Electron affinity is a property of atoms that reflects their tendency to gain electrons. This characteristic is part of broader patterns observed across the periodic table. As one moves from left to right across a period, electron affinity increases. Atoms on the right side of a period have a greater inclination to accept an additional electron.
What is Electron Affinity?
Electron affinity describes the energy change that occurs when an electron is added to a neutral atom in its gaseous state to form a negative ion. It quantifies how much an atom “wants” an extra electron. When an atom gains an electron, energy is often released, making the process exothermic, and a more negative electron affinity value indicates a greater tendency for an atom to accept an electron.
Navigating the Periodic Table: Periods
The periodic table is organized into rows called periods and columns called groups. Moving across a period, from left to right, involves a systematic change in atomic structure. Each subsequent element in a period has one more proton in its nucleus than the one before it.
As protons are added to the nucleus, electrons are also added to the atom. These newly added electrons occupy the same outermost electron shell, or principal energy level, across a given period.
Key Atomic Properties at Play
Several atomic properties influence an atom’s electron affinity. The effective nuclear charge is the net positive charge experienced by an electron in an atom. It is not the full nuclear charge because inner electrons shield the outer electrons from the nucleus’s attractive force. Across a period, the nuclear charge increases, while the shielding effect from inner electrons remains relatively constant. This leads to an increase in the effective nuclear charge experienced by the valence electrons, pulling them more strongly towards the nucleus.
Atomic radius, which is the distance from the atom’s nucleus to its outermost electron cloud, also changes across a period. As the effective nuclear charge increases from left to right, the stronger pull from the nucleus draws the electron shells closer. This increased attraction results in a general decrease in atomic radius across a period. A smaller atomic radius means the valence electrons are held more tightly.

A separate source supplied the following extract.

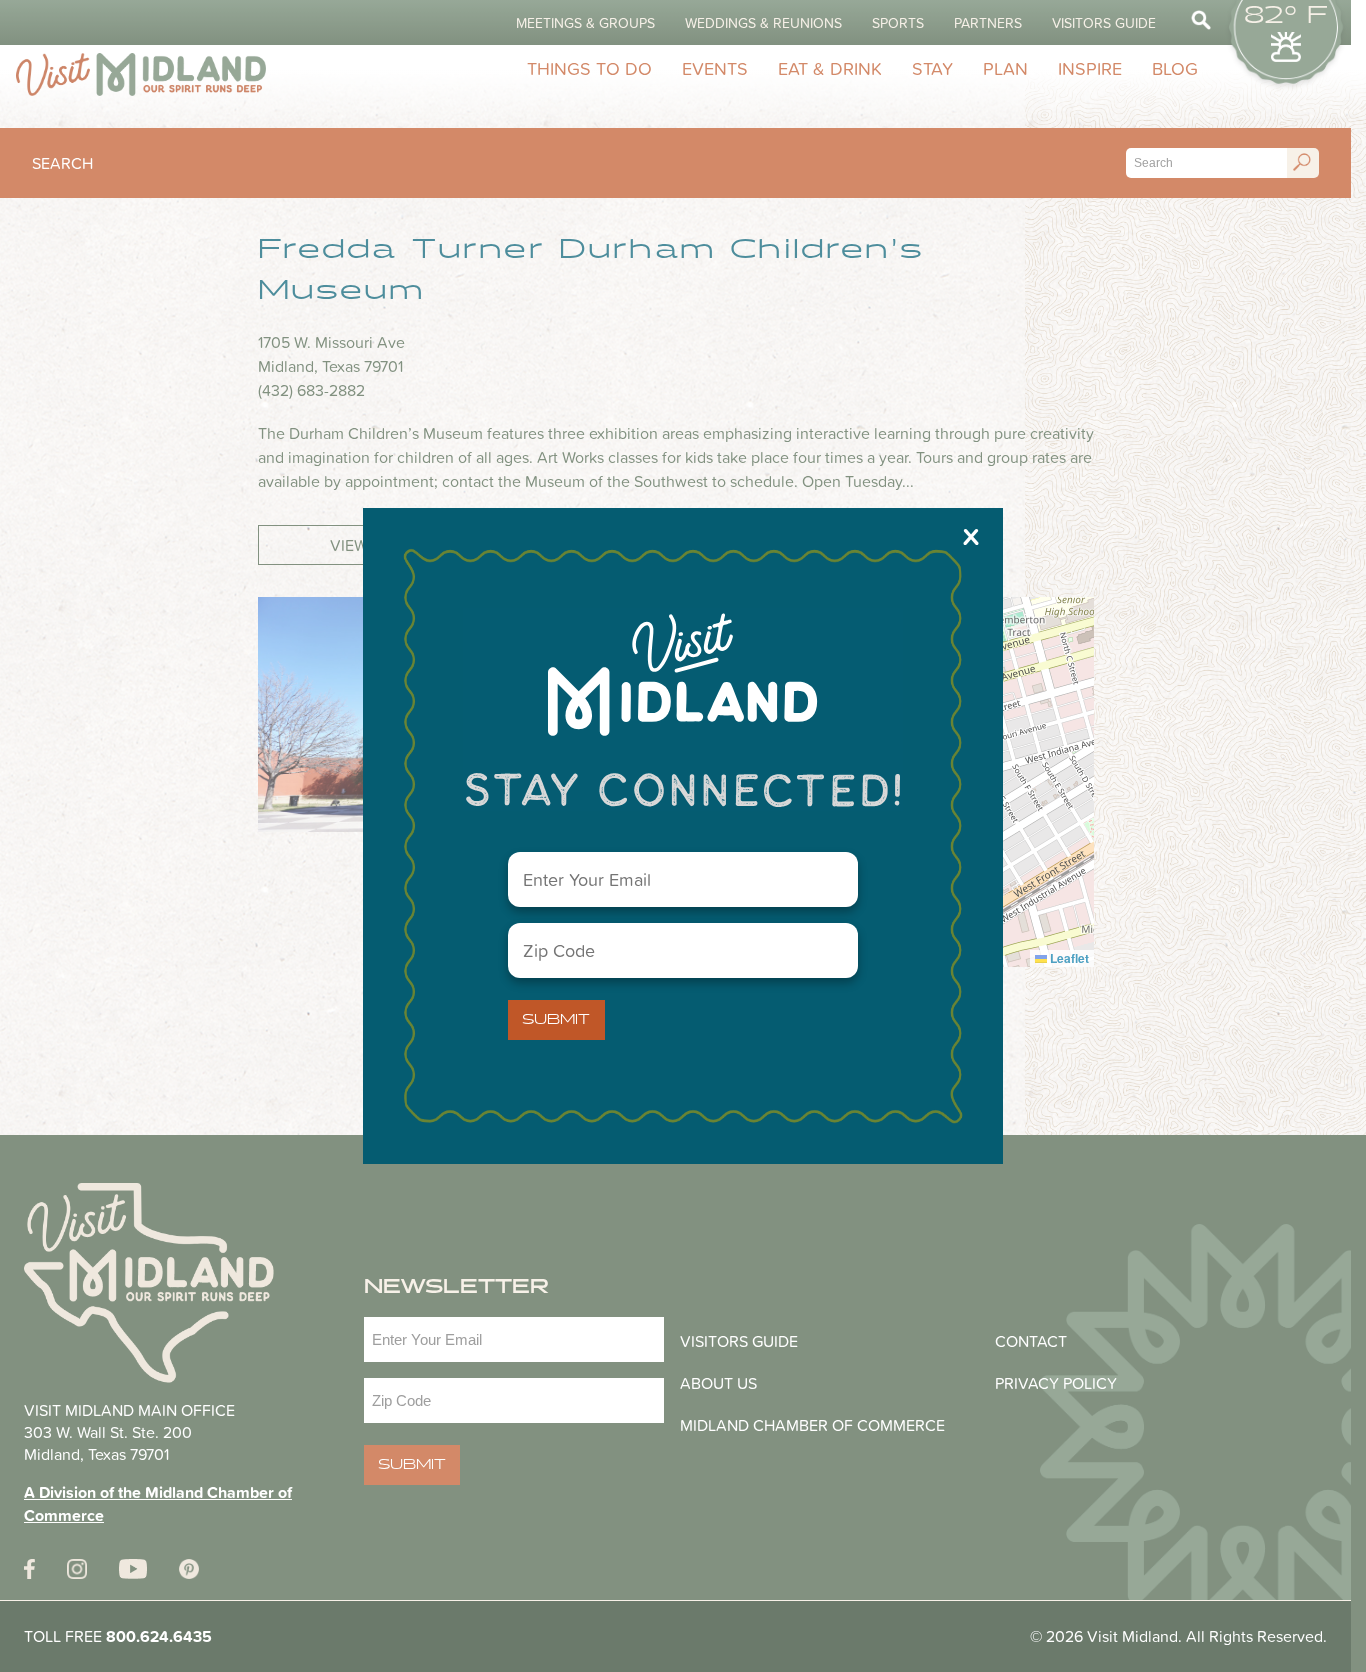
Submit (556, 1020)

Electron shielding refers to the repulsion between electrons that reduces the attractive force of the nucleus on the outer electrons. Inner-shell electrons are responsible for this shielding. Across a period, the number of inner-shell electrons remains consistent because electrons are added to the same principal energy level. Therefore, the shielding effect does not significantly increase as one moves from left to right.
Explaining the Increase: How Properties Drive the Trend
The increase in electron affinity across a period is a direct consequence of the interplay between effective nuclear charge, atomic radius, and electron shielding. As one moves from left to right, the increasing number of protons in the nucleus leads to a rising effective nuclear charge. This stronger positive charge exerts a greater attractive force on all electrons, including any incoming electron.

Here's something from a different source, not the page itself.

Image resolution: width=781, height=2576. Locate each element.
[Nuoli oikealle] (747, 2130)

The decreasing atomic radius further contributes to this trend. With a smaller radius, an additional electron approaching the atom will be closer to the positively charged nucleus. This closer proximity results in a stronger attraction between the nucleus and the incoming electron, making its acceptance more energetically favorable.
The relatively constant electron shielding across a period allows the increasing effective nuclear charge to dominate. Because the inner electrons do not significantly increase their shielding capacity, the added positive charge from the nucleus is more fully felt by the valence shell. This combination of a stronger nuclear pull and a more compact atomic size makes atoms on the right side of a period more receptive to gaining an electron.